– Шаман, никак и ты завязал? Что это на всех вас напало, как китайский грипп? Слушай, может быть, ты членом профсоюза стал?
– А что? А что? И стал! И бюллетень мне положен, и отпуск – все как у людей, – сердито забубнил Шаман.
– А со старых заработков не просят уплатить взносы?
– Кто же о них знает? – искренне ответил Шаман. – А делать больше шахер‑махер нет резона. И накопленный попользоваться не успеешь – вмиг загремишь какую‑нибудь гидростанцию строить.
– То‑то я вижу, как ты пользуешь накопленное! Прямо прожигаешь жизнь. А с бабами как устраиваешься?
– Ни к чему мне это. Пора о душе подумать.
– Ну ты даешь… А работой доволен?
– Ничего работа, не соскучишься.
– Заработок приличный?
– Хватает.
– А где служишь‑то?
– В лечебнице ветеринарной. Ты ведь знаешь, я животных люблю.
– Санитаром, что ли?
– Навроде этого, на машине санитарной. По дворам, по улицам отлавливаем бродячих кошек и собак.
– А потом что?
– Если здоровые – в институты их для опытов передают, а больных усыпляем. Укольчик кольнули – пшик, и готово!

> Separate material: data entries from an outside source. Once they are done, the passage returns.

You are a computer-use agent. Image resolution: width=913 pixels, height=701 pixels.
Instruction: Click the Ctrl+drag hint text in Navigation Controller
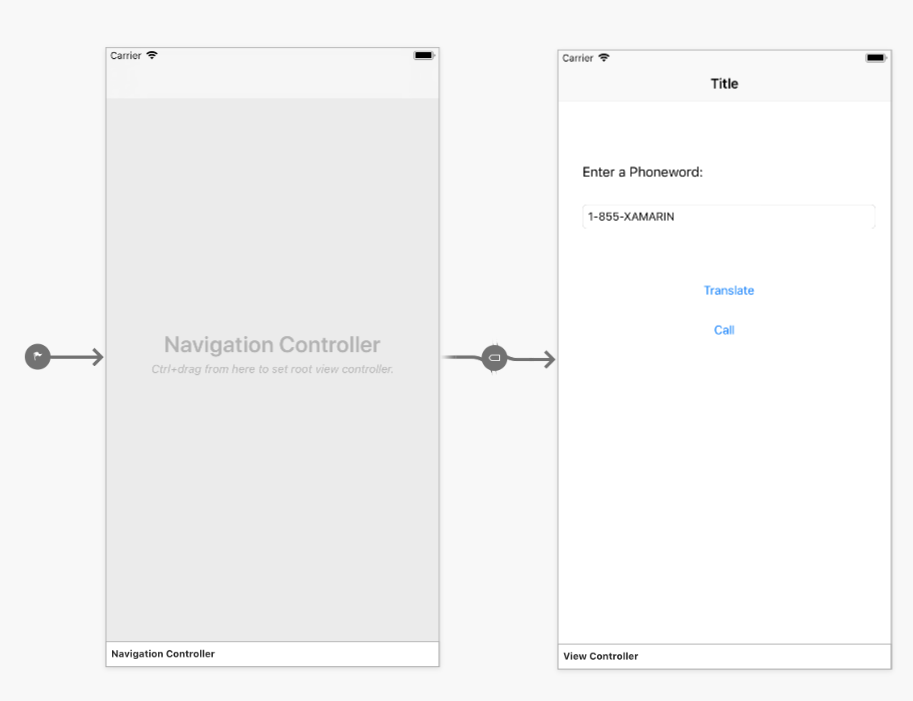pyautogui.click(x=271, y=368)
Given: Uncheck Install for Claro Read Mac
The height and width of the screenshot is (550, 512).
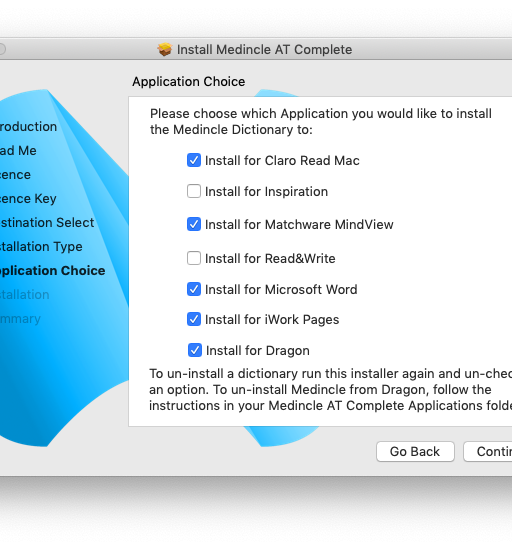Looking at the screenshot, I should 194,160.

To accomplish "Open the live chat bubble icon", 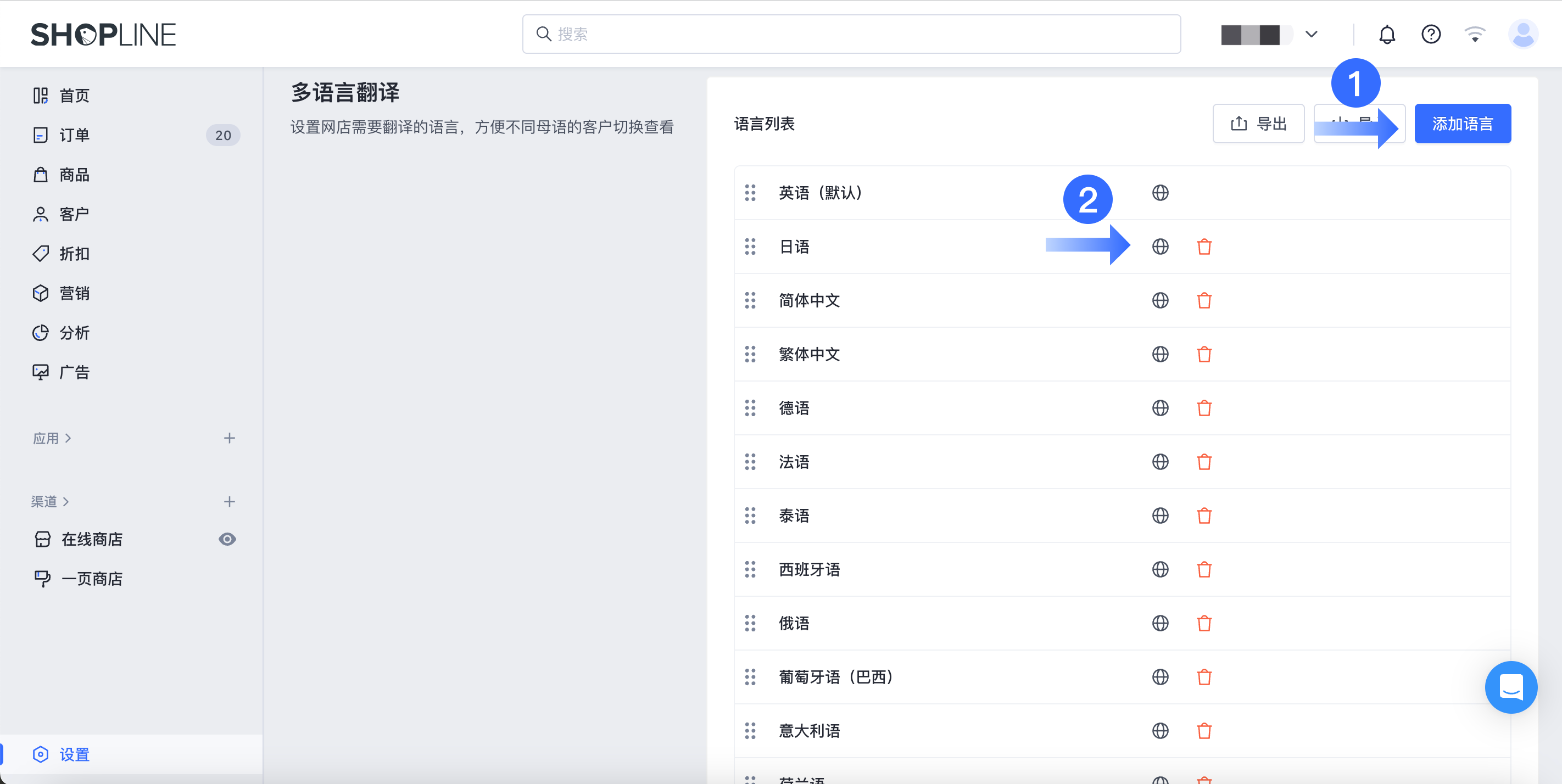I will [1510, 687].
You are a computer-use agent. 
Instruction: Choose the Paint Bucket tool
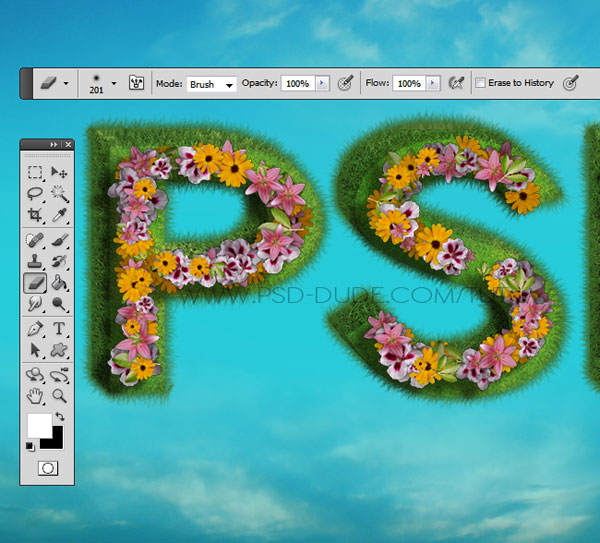(x=59, y=283)
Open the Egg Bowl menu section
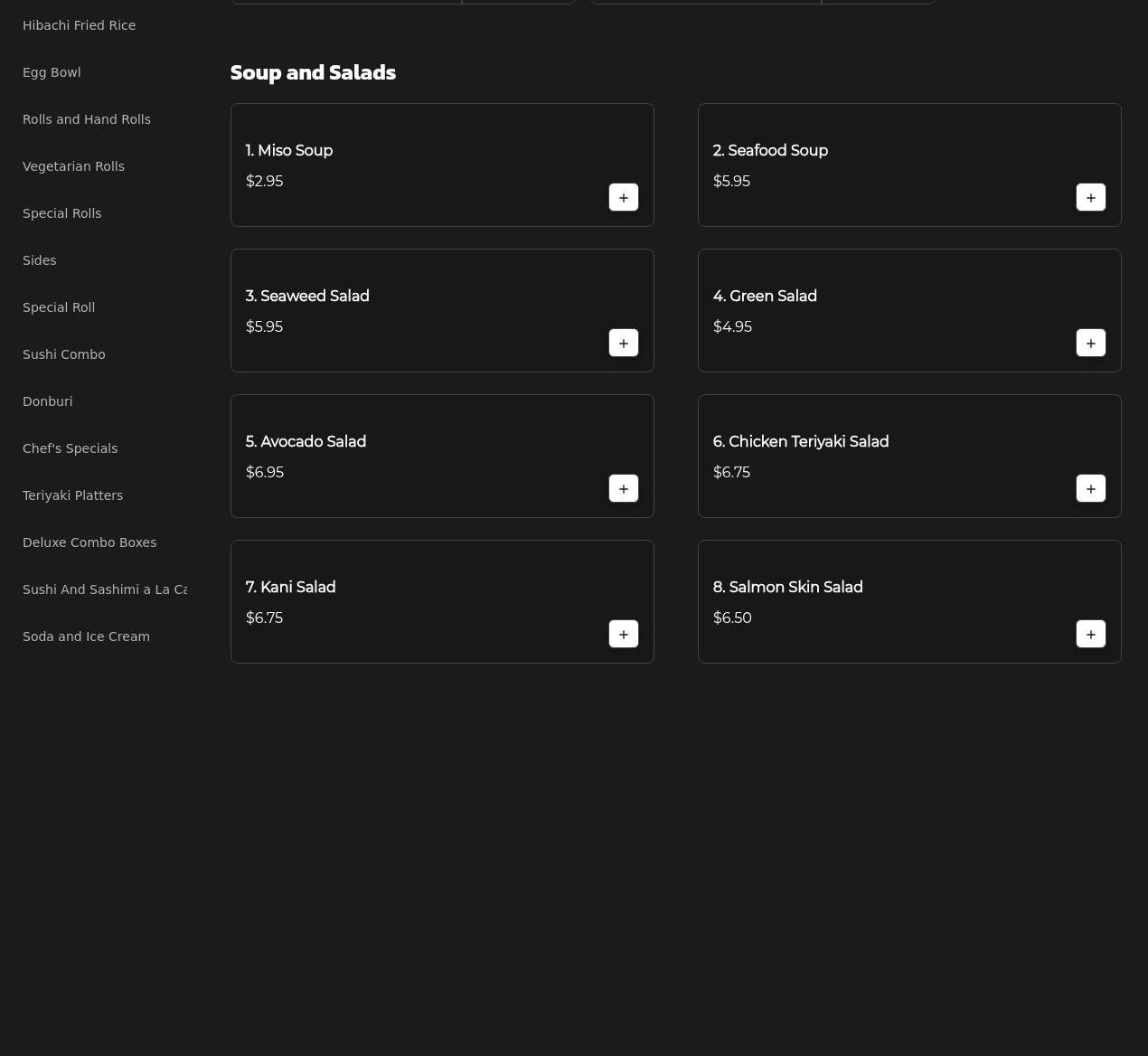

Я как‑то по‑новому посмотрел на него – мордастая, опухшая орясина в синих кальсонах. Душегуб. Его по‑другому и назвать нельзя было – душегуб, и только.
– Ты чего так смотришь на меня? – спросил Шаман со злобой, с вызовом спросил.
– Никак я на тебя не смотрю, смотреть на тебя противно.
– Ага, противно! – забарабошил Шаман. – А я вот с радостью свою работу сполняю, хотя мне собак и жалко маленько.
– А кошек?
– А кошек когда ловлю, как будто с вами сквитываюсь…
– С кем это – с нами?
– С блатными, с вами, проклятущими, мокрушечниками, ширмачами, домушниками – гадами блатными, что себя «в законе» считают…
– А чем же это мы тебе насолили? Ты ведь, как пиявка, от нас и жил всегда!
– А страху от вас сколько я претерпел? И милиции всегда боялся, а вас еще пуще. То‑то вы всегда деньги мои считали, не раз, наверное, на меня зарились, по глотке «пиской» полоснуть и в подвале у меня пошустрить. Спасибо, Захарушка рядом… А теперя конец – ничего вы у меня не найдете, и помру – копейки вам не перепадет. Надежно себя я обеспечил, надежно, не боись…
– Дурак ты, Шаман, и псих к тому же. Только кошки здесь при чем?
– Как же ни при чем? Вот собака – она во всем человек и кошку смертно ненавидит, потому что кошка – это как есть вылитый блатной, как есть вор‑«законник»! Нрав у этой животной – точный копий с уголовника. И кошек я ловить научился, как МУР вас всех, проклятых, ловит.
На мгновение мне стало страшно, потому что показалось, что он совсем с катушек сорвался. И все‑таки я его спросил:
– Чем же это кошка на блатного похожа?
– А всем. Повадки те же, и бессовестность, и нахальство, и ни памяти, ни благодарности, а только форс да жадность глупая!
Меня это заинтересовало, я сказал ему:
– А ты поточнее, с подробностями расскажи, потому что я душегубством не занимаюсь, как ты, откуда мне про кошачьи ухватки знать.
– Так ты на себя вглядись и как в зеркале углядишь кошачий лик!
– Чего же я там узрю? Глаза у меня черные, а не зеленые, волос седой, усов не ношу.
– Душа! Душа у тебя, как у кота – черная.
Теперь я уже не сомневался, что Шаман сошел с ума.